If  Bibi Netanyahu and those competing to be more warlike think they can ignore such voices, they may soon learn otherwise. Even the US State Department, having seen the peace talks it sponsored collapse with nothing achieved, has warned Israel that it may be facing a tidal wave of boycott and sanctions.

I've not been an uncritical supporter of Boycott, Divestment and Sanctions (BDS) myself, especially not when people keep talking about them in initials, which I suspect can mean we are talking among ourselves like a cult, and not communicating with the uncommitted, nor thinking how and when to apply each tactic so as to be both justified and effective.

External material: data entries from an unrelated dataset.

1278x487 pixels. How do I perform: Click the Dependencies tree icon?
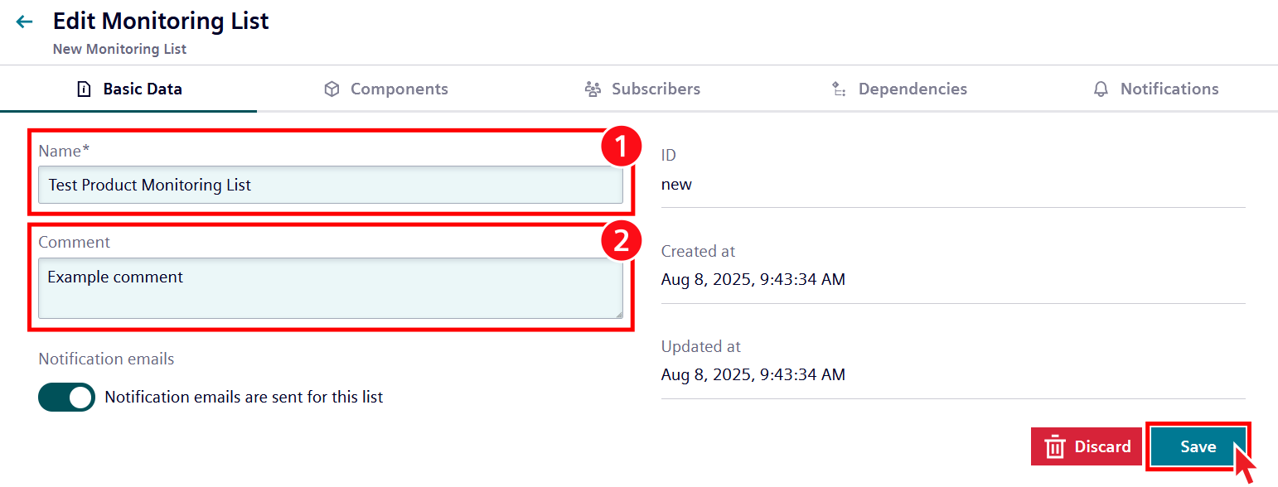839,89
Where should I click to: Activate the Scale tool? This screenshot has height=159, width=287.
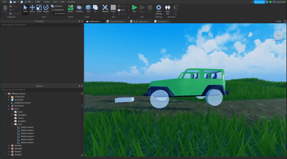click(39, 8)
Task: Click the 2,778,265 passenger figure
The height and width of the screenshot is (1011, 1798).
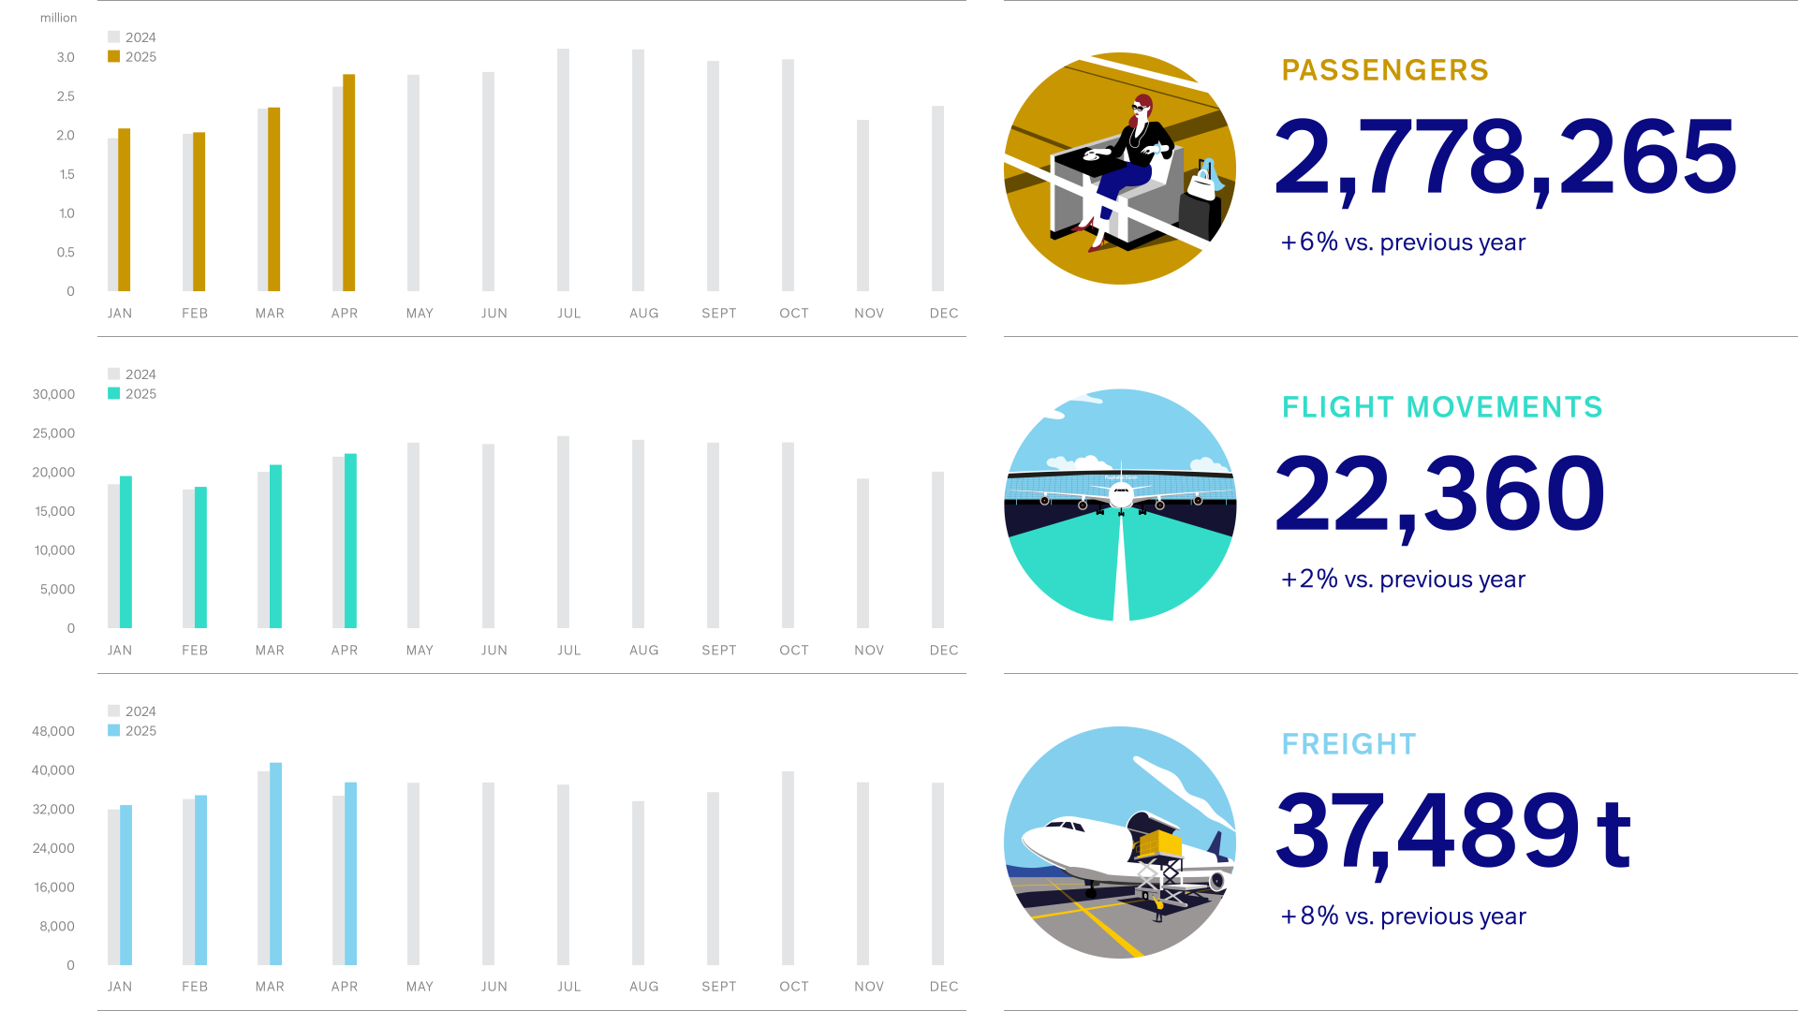Action: 1505,157
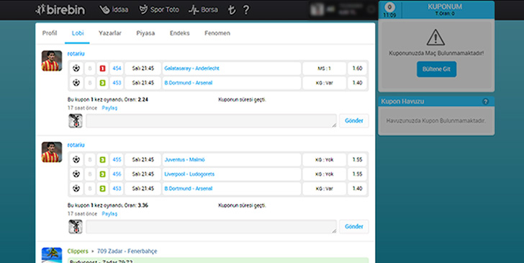
Task: Open the İddaa menu
Action: point(114,9)
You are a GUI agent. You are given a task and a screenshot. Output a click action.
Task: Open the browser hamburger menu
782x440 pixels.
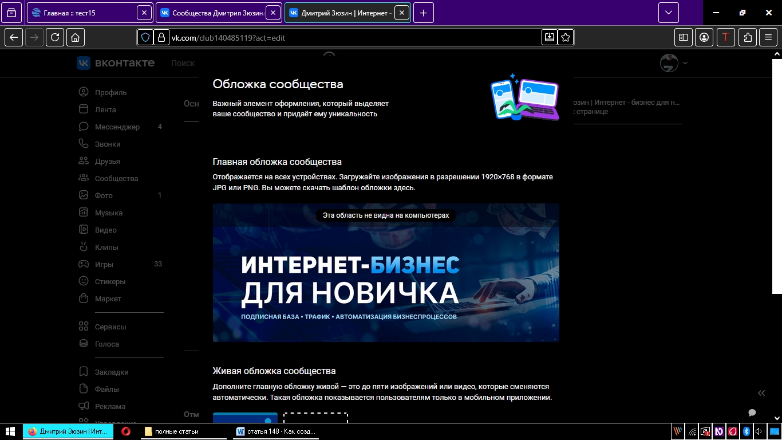pyautogui.click(x=768, y=37)
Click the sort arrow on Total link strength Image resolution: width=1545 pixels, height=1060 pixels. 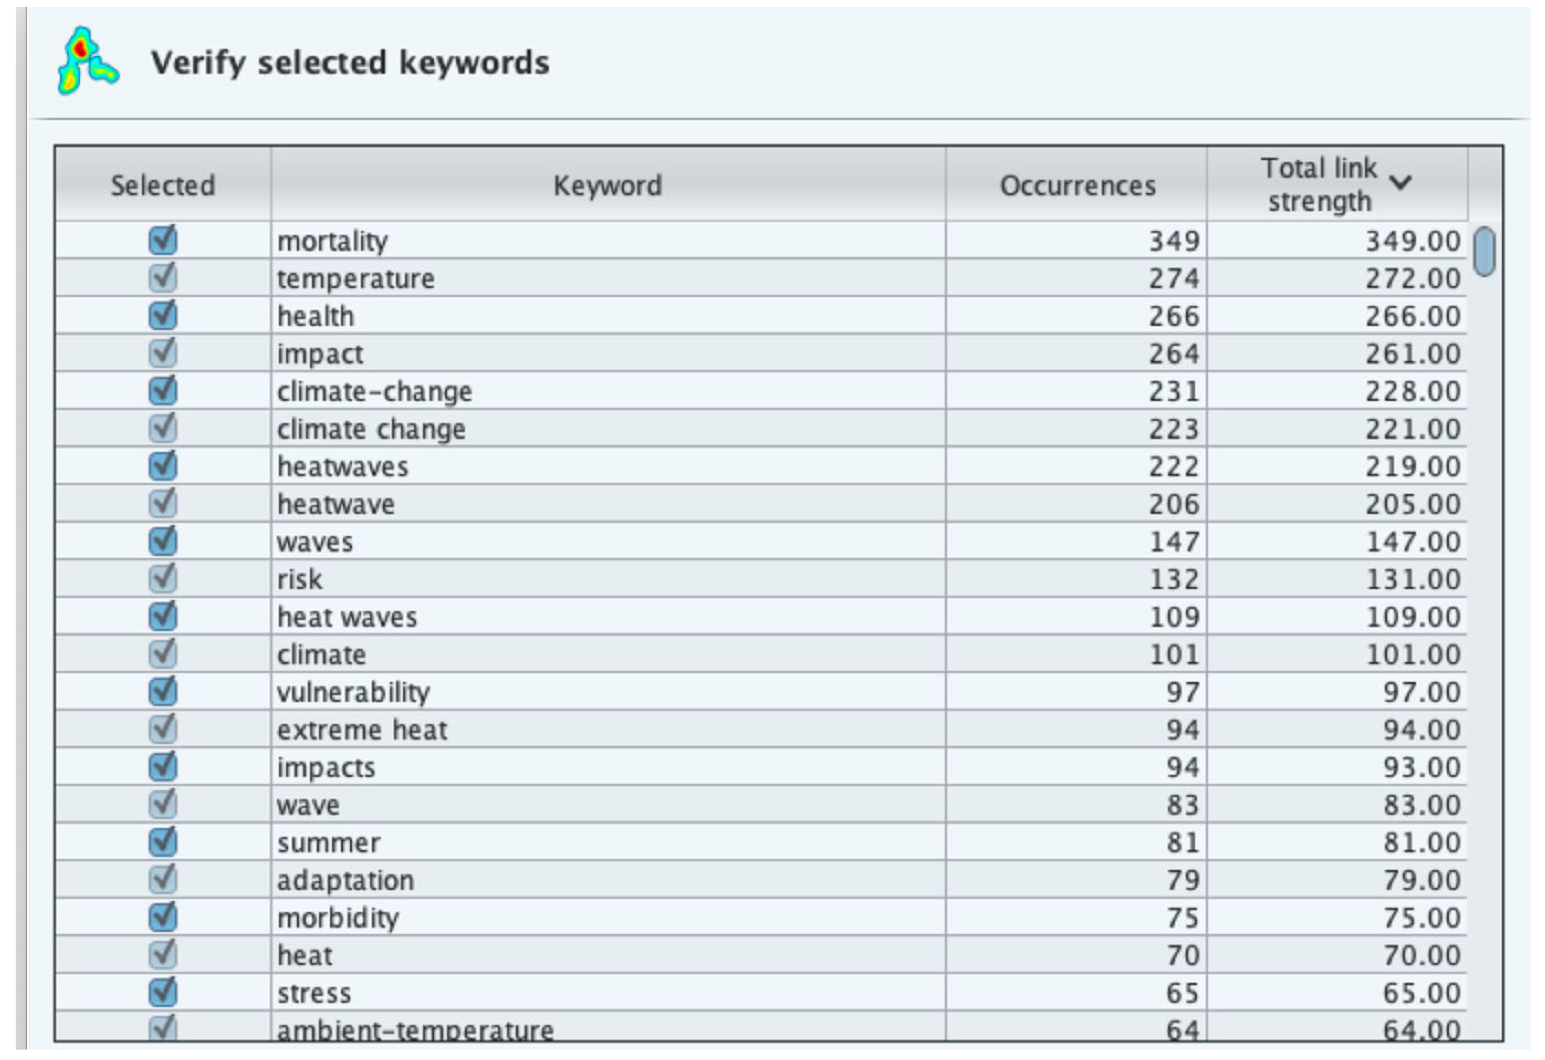point(1400,183)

But I've no doubt that boycott as such is a legitimate and reasonable tactic to adopt, whether to put pressure on Israeli institutions or simply to express one's repugnance at what the Israeli state is doing. And as people look for something alse to do after writing letters and going on demonstrations I can see more and more looking for such means.

That's why a court case in Australia has highly topical importance. I'm grateful to blogger Asa Winstanley and the Electronic Intifada website for bringing it to our attention.

Back in October an Israeli group called Shurat HaDin, misleadingly claiming to be a human rights group, brought a case to an Australian court against an associate professor  called Jack Lynch of the University of Sydney.

Lynch had refused to endorse a fellowship application from Dan Avnon of the Hebrew University, because of the boycott of Israeli academic institutions and their links to the Occupation and the military.

He explained the academic boycott strategy: “to withhold cooperation from fellowship schemes which represent institutional links between our university and these two Israeli universities which therefore make us [in Sydney university] indirectly complicit in the occupation.”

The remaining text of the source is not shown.